There’s a lively clamor of flavors, even a touch of modernism, in Ianelli’s cooking. The bisque arrives with a drizzle of rice wine, orange juice, and the tart tang of the petrified lime called black lemon. He crafted a salad of red stem wood sorrel with roasted beets, sweet candied walnuts, a ring of lemon tarragon vinaigrette, and a brazen lick of black lava salt. So he could have dialed up the tarragon. This was a revelation.

A napoleon recalled Patterson’s penchant for layered preparations—a classic vegan sleight-of-hand for heightening interest through contrast. From a potent base of saffron-caper tomato sauce rose stacks of sliced roasted cauliflower, truffle celeriac mousse, and a cap of crackling fried sage leaves—a vivid composition full of clash and resolution and that holy grail of vegan gastronomy, mouthfeel.

Four years ago, laboring at a restaurant in Vermont, Ianelli heard about this chef who was doing amazing things for vegans in Seattle. So he jumped in his car and drove 3,000 miles to Sutra—the result being a rich mentorship that fixed Ianelli as heir to Patterson’s vision. Among the things Patterson taught him was the magic of hempseed, which when added to plant-based liquid transforms the concoction into a butterlike sauce.

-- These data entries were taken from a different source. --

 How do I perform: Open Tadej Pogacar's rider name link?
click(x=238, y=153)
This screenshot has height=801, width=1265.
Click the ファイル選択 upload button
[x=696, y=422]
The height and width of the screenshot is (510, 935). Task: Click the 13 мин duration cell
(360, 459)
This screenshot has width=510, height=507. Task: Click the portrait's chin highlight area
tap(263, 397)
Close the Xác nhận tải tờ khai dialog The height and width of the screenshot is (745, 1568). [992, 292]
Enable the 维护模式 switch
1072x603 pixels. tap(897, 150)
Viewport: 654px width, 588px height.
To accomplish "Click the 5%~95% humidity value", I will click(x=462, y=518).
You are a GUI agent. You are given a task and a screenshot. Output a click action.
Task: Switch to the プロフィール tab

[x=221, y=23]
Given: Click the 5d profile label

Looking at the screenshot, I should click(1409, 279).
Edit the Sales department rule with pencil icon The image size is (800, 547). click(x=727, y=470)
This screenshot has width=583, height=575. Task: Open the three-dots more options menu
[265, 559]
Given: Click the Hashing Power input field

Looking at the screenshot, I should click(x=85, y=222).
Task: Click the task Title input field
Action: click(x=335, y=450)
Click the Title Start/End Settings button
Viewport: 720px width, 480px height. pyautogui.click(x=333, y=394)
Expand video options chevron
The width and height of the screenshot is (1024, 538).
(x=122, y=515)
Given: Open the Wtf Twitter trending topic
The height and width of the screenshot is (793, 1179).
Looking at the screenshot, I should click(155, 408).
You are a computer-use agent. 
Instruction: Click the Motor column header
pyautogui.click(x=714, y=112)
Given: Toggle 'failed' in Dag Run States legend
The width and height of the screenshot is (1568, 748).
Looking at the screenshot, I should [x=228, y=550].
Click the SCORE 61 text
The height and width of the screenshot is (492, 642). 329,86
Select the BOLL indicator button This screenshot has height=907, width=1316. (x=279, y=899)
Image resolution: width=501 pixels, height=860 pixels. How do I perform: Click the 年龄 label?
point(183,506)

And so the final savory course of the night starred such a sauce, weirdly puce from its purple sweet potatoes and Turkish urfa biber chilies, beneath a profusion of abalone mushrooms and maple-doused broccolini spears and gnocchi made with stinging nettles whose leaves Ianelli blanches and purees into a slicker than usual texture—adding up to a dish of real originality, if perhaps too many parts.

By the time dessert came around—a simple stunner of coconut milk “ice cream” with a disc of Theo Chocolate and a gluey-rich peanut butter cookie alongside a schmear of berry coulis—diners had coalesced into a happy sympatico, chatting back and forth across individual tables. 

The best single-seating dinners will do this. Or maybe it was the ringing of the gas canister, launching diners on a path that ends, inevitably, at appreciation.